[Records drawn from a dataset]

☆ ☆ ☆ ☆ ☆

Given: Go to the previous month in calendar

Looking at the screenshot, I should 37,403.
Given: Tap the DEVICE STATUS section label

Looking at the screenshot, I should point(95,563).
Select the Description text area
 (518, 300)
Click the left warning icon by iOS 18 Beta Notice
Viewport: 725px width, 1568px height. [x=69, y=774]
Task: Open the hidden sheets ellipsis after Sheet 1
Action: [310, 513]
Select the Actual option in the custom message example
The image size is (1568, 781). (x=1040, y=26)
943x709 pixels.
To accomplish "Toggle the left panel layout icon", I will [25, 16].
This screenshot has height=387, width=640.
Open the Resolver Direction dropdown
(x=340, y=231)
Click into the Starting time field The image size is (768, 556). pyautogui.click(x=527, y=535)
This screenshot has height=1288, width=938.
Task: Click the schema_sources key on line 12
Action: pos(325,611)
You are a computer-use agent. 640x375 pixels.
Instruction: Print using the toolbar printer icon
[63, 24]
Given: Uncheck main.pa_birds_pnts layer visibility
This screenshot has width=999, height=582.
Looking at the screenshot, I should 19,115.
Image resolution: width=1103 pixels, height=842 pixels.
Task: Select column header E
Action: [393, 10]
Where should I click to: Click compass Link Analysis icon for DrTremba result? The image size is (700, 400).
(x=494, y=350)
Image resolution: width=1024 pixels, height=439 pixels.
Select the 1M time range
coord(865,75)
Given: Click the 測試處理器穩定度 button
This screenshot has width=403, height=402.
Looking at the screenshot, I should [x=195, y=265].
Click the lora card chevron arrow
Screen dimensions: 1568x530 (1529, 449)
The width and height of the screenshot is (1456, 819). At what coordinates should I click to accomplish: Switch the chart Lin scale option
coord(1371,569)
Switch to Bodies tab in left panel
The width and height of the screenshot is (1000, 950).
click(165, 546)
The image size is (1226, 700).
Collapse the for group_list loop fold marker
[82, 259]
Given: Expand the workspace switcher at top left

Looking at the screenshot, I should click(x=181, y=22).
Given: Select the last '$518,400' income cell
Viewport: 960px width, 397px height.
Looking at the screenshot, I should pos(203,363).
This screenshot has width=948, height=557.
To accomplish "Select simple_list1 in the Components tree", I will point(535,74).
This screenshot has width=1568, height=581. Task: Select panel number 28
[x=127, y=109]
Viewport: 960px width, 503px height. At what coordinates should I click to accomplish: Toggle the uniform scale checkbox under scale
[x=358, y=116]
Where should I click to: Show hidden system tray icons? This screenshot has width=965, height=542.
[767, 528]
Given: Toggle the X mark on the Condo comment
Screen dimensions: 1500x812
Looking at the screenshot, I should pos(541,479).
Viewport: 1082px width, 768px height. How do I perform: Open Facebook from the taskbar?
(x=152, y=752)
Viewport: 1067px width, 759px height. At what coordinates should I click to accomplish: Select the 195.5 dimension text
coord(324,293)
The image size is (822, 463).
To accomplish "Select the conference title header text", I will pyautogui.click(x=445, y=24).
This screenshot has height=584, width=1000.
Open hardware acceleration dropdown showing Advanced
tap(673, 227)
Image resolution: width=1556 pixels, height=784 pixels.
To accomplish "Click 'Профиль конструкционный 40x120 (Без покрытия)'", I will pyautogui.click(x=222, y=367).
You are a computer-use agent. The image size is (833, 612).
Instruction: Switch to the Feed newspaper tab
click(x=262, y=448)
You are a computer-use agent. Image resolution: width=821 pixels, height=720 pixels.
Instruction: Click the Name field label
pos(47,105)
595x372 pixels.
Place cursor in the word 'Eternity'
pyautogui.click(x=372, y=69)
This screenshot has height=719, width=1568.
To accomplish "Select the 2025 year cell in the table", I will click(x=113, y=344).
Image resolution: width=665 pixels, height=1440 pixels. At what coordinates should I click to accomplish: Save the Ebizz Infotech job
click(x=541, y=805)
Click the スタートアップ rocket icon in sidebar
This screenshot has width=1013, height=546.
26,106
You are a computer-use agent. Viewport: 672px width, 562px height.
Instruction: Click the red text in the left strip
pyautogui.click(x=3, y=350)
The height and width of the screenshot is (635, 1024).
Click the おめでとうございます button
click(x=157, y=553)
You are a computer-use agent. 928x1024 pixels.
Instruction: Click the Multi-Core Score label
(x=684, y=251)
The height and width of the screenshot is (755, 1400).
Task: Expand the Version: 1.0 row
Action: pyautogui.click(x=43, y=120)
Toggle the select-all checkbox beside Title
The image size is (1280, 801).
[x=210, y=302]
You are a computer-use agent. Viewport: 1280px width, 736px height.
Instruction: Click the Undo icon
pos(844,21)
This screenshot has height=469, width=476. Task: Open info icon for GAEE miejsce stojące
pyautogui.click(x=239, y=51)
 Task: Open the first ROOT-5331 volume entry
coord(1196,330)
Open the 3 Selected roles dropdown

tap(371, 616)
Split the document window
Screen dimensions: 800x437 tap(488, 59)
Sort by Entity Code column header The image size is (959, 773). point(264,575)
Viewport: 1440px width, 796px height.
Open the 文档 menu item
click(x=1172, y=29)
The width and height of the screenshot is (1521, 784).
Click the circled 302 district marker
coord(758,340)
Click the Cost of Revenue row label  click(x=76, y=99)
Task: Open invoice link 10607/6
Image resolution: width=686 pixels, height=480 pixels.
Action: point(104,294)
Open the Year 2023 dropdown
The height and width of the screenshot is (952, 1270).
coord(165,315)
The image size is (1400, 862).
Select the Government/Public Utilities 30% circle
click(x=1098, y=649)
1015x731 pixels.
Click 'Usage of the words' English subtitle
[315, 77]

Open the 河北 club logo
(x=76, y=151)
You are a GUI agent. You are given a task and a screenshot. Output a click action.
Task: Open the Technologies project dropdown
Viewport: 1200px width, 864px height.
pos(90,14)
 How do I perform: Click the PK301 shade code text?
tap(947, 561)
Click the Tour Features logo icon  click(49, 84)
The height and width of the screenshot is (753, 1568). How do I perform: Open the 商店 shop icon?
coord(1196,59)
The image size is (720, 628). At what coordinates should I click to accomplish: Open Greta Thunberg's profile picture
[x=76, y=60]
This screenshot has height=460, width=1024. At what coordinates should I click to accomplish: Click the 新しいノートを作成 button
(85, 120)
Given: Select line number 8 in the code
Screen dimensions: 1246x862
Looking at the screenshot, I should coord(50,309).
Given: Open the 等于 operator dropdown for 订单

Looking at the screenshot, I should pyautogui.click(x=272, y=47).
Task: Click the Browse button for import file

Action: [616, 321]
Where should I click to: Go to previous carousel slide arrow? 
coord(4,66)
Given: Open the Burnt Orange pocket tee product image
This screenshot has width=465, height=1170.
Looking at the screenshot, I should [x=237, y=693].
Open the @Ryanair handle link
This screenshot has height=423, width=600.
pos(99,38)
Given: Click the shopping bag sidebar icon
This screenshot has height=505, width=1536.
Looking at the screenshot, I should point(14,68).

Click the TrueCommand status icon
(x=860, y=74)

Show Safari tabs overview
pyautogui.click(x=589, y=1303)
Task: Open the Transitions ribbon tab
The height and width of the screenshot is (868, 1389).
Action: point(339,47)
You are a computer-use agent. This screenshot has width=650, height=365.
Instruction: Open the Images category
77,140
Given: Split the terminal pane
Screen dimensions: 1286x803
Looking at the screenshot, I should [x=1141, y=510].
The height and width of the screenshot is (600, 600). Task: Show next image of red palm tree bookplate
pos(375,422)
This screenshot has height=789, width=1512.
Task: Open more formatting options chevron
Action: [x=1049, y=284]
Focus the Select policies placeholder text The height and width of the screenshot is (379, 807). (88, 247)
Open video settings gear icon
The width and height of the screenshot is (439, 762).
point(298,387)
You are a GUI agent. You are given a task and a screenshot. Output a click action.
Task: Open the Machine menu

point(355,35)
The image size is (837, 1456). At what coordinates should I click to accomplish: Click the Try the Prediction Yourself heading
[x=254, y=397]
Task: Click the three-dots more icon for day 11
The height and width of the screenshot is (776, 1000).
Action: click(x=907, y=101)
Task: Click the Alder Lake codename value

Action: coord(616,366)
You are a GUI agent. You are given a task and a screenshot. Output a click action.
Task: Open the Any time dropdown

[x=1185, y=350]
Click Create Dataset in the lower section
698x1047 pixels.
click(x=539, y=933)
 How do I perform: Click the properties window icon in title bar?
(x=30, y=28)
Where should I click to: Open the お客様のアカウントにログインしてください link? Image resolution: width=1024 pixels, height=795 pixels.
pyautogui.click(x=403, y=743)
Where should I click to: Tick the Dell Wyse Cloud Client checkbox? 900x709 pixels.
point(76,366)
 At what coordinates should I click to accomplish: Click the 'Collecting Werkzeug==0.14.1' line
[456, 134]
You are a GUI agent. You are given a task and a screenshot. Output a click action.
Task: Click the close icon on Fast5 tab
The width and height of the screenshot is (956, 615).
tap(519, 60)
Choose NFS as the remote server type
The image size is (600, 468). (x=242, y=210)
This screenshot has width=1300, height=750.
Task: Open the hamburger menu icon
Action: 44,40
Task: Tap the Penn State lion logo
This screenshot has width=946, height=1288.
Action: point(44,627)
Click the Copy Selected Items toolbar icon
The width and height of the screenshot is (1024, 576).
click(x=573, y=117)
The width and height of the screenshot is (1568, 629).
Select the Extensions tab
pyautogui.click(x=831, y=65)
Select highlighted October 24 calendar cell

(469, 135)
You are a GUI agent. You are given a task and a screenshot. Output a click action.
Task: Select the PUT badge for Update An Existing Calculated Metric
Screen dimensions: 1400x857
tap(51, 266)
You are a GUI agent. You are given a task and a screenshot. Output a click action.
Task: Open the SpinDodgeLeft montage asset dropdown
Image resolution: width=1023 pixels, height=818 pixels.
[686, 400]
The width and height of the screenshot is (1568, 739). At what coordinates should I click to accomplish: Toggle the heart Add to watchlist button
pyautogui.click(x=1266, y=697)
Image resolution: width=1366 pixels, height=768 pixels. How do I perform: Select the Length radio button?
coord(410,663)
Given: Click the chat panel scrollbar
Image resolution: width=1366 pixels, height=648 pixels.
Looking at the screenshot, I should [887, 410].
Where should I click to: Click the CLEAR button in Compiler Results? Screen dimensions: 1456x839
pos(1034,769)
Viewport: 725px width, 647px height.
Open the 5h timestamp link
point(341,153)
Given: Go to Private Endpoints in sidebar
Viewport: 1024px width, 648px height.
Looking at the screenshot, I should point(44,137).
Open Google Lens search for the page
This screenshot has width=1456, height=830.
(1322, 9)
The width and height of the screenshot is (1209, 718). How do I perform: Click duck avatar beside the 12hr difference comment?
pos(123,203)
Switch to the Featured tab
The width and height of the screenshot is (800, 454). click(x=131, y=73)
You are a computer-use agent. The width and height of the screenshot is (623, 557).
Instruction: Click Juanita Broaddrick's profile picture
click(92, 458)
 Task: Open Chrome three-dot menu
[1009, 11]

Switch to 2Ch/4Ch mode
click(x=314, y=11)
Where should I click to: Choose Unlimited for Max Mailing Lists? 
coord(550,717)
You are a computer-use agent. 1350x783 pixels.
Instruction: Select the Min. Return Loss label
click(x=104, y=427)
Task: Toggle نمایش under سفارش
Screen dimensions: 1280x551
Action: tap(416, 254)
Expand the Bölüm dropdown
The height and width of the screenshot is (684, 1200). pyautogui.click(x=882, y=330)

☆ ☆ ☆ ☆ ☆

• **Problem statement**
Stop at the line containing "Given: Uncheck main.pa_birds_pnts". Please print exactly every line before it from the start of the records, plus that line itself, and nothing else.

• **Task result**
Given: Go to the previous month in calendar

Looking at the screenshot, I should 37,403.
Given: Tap the DEVICE STATUS section label

Looking at the screenshot, I should point(95,563).
Select the Description text area
 (518, 300)
Click the left warning icon by iOS 18 Beta Notice
Viewport: 725px width, 1568px height. [x=69, y=774]
Task: Open the hidden sheets ellipsis after Sheet 1
Action: [310, 513]
Select the Actual option in the custom message example
The image size is (1568, 781). (x=1040, y=26)
943x709 pixels.
To accomplish "Toggle the left panel layout icon", I will [25, 16].
This screenshot has height=387, width=640.
Open the Resolver Direction dropdown
(x=340, y=231)
Click into the Starting time field The image size is (768, 556). pyautogui.click(x=527, y=535)
This screenshot has height=1288, width=938.
Task: Click the schema_sources key on line 12
Action: pos(325,611)
You are a computer-use agent. 640x375 pixels.
Instruction: Print using the toolbar printer icon
[63, 24]
Given: Uncheck main.pa_birds_pnts layer visibility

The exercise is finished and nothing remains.